Chris Blackhurst: Britain’s island tax havens need action
Amid all the diplomatic comings and goings on Syria and how to tackle Islamic State, an important but little-noticed high-level gathering has been taking place in London.
The Overseas Territories were holding the fourth meeting of their Joint Ministerial Council at Lancaster House.
Leaders from Anguilla, Bermuda, British Virgin Islands, Cayman Islands, Falkland Islands, Gibraltar, Montserrat, Pitcairn, St Helena, Ascension and Tristan da Cunha, and the Turks and Caicos Islands were hosted by a team from the Foreign Office, led by James Duddridge MP, the minister for the Overseas Territories.
The sessions were private, but Bermuda’s Cabinet Office said, ahead of the meeting: “It is anticipated that there will be a lengthy agenda for this week’s OT JMC with issues such as economic diversification and development, regional border security, global standards of financial regulation accountability and transparency and environmental sustainability being discussed.”
You bet. It’s to be hoped, too, that Duddridge told them in no uncertain terms what the Government thinks of them.
Because just look at the list of attendees. As some of the most secretive places on Earth they take some beating.

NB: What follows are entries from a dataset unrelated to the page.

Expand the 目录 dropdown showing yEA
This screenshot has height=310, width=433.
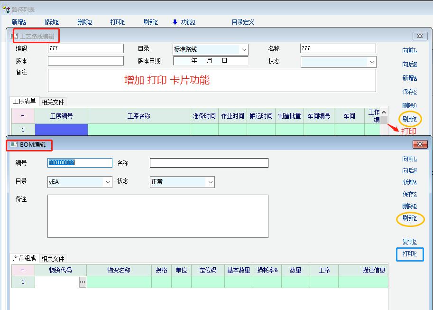coord(108,182)
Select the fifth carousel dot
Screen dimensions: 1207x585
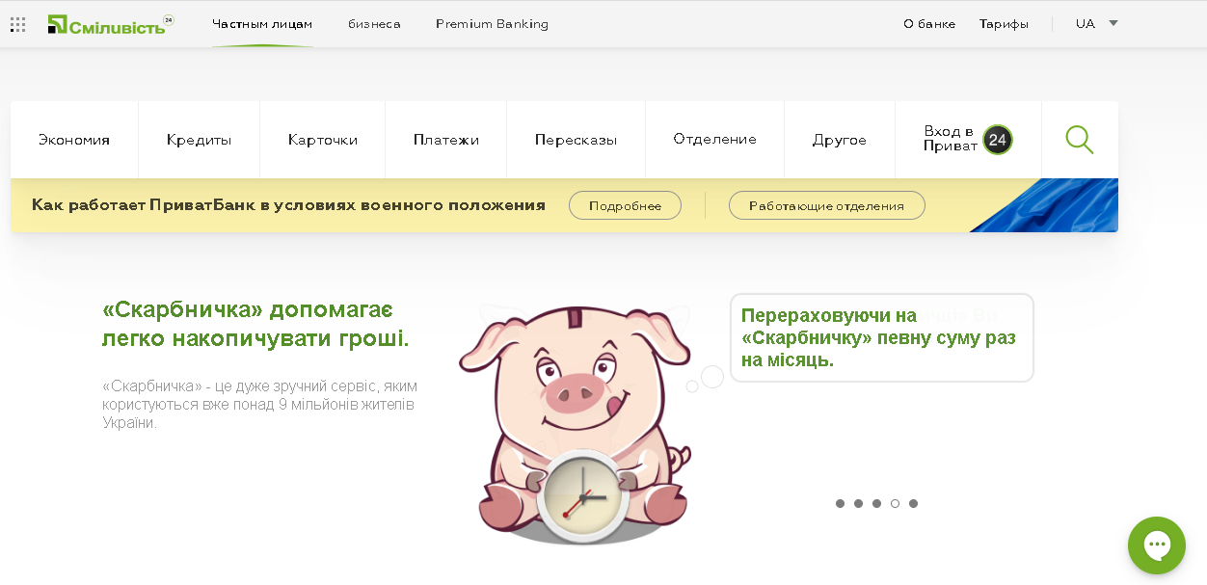pos(913,503)
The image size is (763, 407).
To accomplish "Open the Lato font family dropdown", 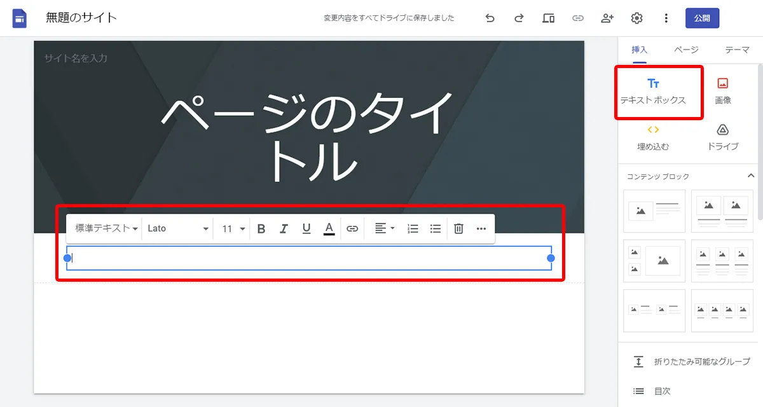I will point(177,229).
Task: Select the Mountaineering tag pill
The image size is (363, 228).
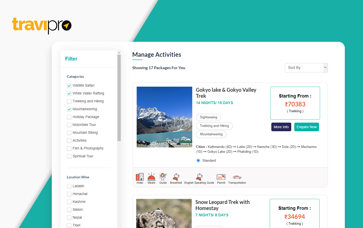Action: (x=211, y=134)
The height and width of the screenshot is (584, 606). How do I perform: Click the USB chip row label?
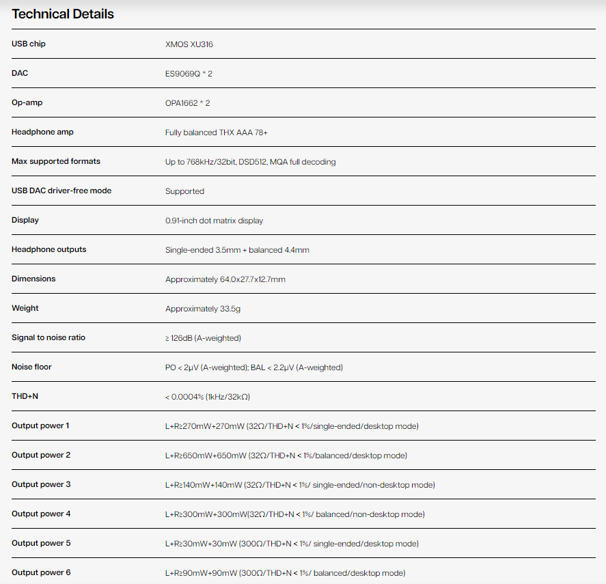pos(29,44)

Anguilla, Bermuda, BVI, Cayman Islands, Gibraltar, Montserrat, and Turks and Caicos are in the first rank of offshore tax havens.
One of them, Cayman Islands, can even lay claim to be the world’s fifth-largest financial centre, after London, New York, Tokyo and Zurich.
Ugland House, just one commercial building among several in its capital, George Town, is the registered office to no less than 18,000 corporations.
Doubtless, the Overseas Territories will insist the services they provide are all above board, and their clientele are conducting legitimate business.
In which case, why the need for secrecy? As the former business secretary, Vince Cable, put it so succinctly:
“No one keeps their cash in tax havens for the quality of investment advice; these are sunny places for shady people.”
Several of those sitting opposite Duddridge represented territories branded by the EU in June this year as among the very worst global offenders: Anguilla, Bermuda, BVI, Cayman Islands, Montserrat, and Turks and Caicos.
They were on a black list issued by the EU for not doing enough to crack down on tax avoidance.
The European Commissioner for economics, taxation and customs, Pierre Moscovici, said he was publishing the roll call of “non-cooperative jurisdictions” in the hope they might adopt international standards.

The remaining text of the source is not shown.